Background: Internal hernia (IH) is a rare culprit of small bowel obstruction (SBO) with an incidence of < 1%. It poses a considerable diagnostic challenge requiring a high index of suspicion to prevent misdiagnosis, improper treatment, and subsequent morbidity and mortality.

Aim: To determine the clinico-demographic profile, radiological and operative findings, and postoperative course of patients with IH and its association with SBO.

Methods: Medical records of 586 patients with features of SBO presenting at a tertiary care centre at Lucknow, India between September 2010 and August 2023 were reviewed.
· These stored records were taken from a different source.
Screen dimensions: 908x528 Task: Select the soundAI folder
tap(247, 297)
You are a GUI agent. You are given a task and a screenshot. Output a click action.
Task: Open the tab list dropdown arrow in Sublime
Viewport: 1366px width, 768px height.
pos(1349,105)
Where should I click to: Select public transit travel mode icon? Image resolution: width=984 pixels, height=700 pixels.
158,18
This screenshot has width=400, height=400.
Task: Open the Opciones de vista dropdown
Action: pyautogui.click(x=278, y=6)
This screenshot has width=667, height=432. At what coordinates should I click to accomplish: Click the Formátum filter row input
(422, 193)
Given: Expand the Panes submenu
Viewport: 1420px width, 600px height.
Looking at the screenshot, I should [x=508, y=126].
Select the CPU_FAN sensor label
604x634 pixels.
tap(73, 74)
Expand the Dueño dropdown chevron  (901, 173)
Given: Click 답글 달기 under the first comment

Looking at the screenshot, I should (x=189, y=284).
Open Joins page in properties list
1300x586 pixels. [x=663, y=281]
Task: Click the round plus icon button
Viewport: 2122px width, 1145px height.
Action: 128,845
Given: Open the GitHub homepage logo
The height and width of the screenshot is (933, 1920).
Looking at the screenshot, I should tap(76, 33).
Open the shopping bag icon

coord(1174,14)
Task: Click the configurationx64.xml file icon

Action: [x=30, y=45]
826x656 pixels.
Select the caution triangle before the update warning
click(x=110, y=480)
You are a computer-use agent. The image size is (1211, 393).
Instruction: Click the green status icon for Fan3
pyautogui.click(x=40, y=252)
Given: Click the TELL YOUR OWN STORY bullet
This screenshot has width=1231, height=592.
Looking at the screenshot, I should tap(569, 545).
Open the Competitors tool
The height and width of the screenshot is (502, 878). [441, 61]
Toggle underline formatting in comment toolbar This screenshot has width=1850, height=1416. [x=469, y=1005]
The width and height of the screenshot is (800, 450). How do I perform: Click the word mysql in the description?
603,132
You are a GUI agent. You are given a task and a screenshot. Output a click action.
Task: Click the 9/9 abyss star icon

Results: Out of 586 patients, 7 (1.2%) were diagnosed with IH. Among these, 4 had congenital IH and 3 had acquired IH. The male-to-female ratio was 4:3. The median age at presentation was 32 years. Contrast-enhanced computed tomography (CECT) was the most reliable investigation for preoperative identification, demonstrating mesenteric whirling and clumped-up bowel loops. Left paraduodenal hernia and transmesenteric hernia occurred with an equal frequency (approximately 43% each). Intraoperatively, one patient was found to have bowel ischemia and one had associated malrotation of gut. During follow-up, no recurrences were reported.

Conclusion: IH, being a rare cause, must be considered as a differential diagnosis for SBO, especially in young patients in their 30s or with unexplained abdominal pain or discomfort post-surgery. A rapid imaging evaluation, preferably with CECT, is necessary to aid in an early diagnosis and prompt intervention, thereby reducing financial burden related to unnecessary investigations and preventing the morbidity and mortality associated with closed-loop obstruction and strangulation of the bowel.